**REQUIRED WORK:**
Copy out the entries from the line with "Task: Click the" to the line with "tap(401, 238)", keeping the pictures out of your answer.

**RECORDS SUPPLIED:**
□ □ □ □ □
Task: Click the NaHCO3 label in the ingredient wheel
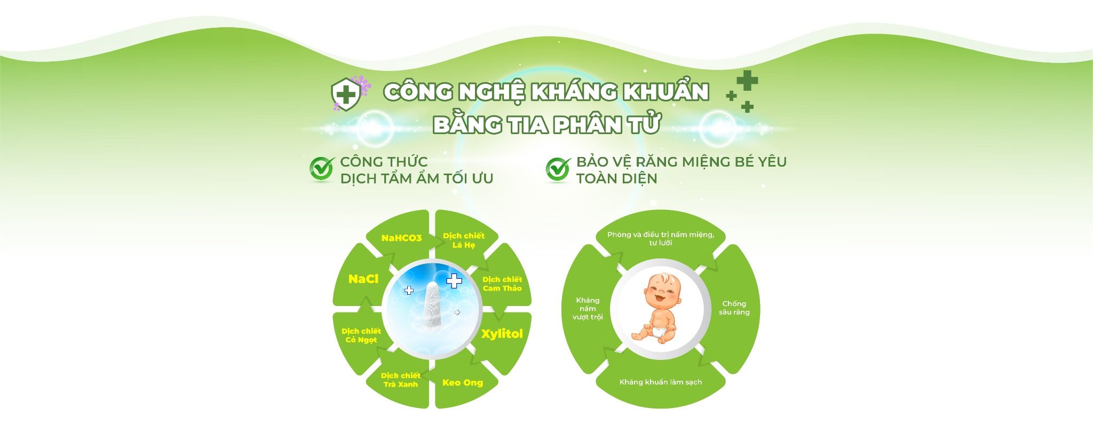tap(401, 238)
□ □ □ □ □
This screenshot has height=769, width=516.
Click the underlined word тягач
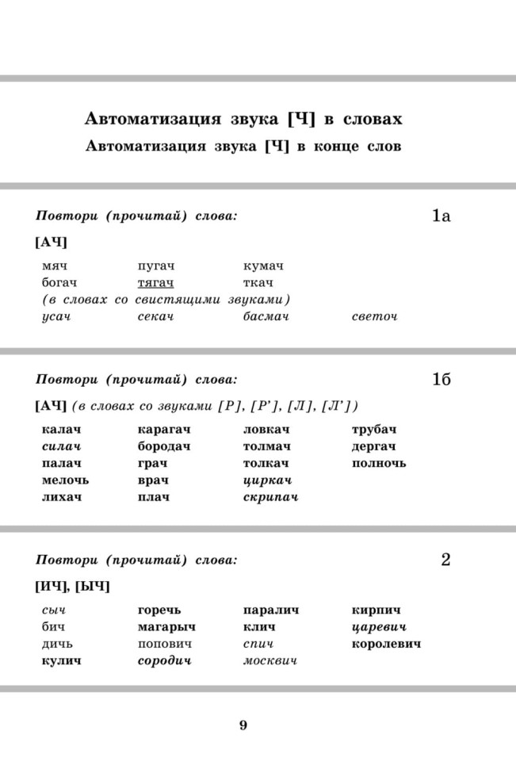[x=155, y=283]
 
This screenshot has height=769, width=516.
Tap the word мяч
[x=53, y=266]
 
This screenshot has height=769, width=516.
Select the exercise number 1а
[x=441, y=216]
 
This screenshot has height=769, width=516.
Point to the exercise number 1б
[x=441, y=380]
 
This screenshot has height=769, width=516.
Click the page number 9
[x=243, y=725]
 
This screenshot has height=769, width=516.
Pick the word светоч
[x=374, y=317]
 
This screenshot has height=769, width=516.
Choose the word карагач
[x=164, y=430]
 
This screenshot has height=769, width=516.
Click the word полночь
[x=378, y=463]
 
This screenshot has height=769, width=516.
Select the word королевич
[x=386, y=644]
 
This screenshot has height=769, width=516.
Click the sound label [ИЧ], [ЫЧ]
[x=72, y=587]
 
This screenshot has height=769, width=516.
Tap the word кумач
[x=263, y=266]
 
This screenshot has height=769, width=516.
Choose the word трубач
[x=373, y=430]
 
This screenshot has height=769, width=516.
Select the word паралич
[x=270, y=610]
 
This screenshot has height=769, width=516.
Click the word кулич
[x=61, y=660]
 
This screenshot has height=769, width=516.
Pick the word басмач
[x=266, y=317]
□ □ □ □ □
**REPLY:**
Task: Click the NaHCO3 label in the ingredient wheel
tap(401, 238)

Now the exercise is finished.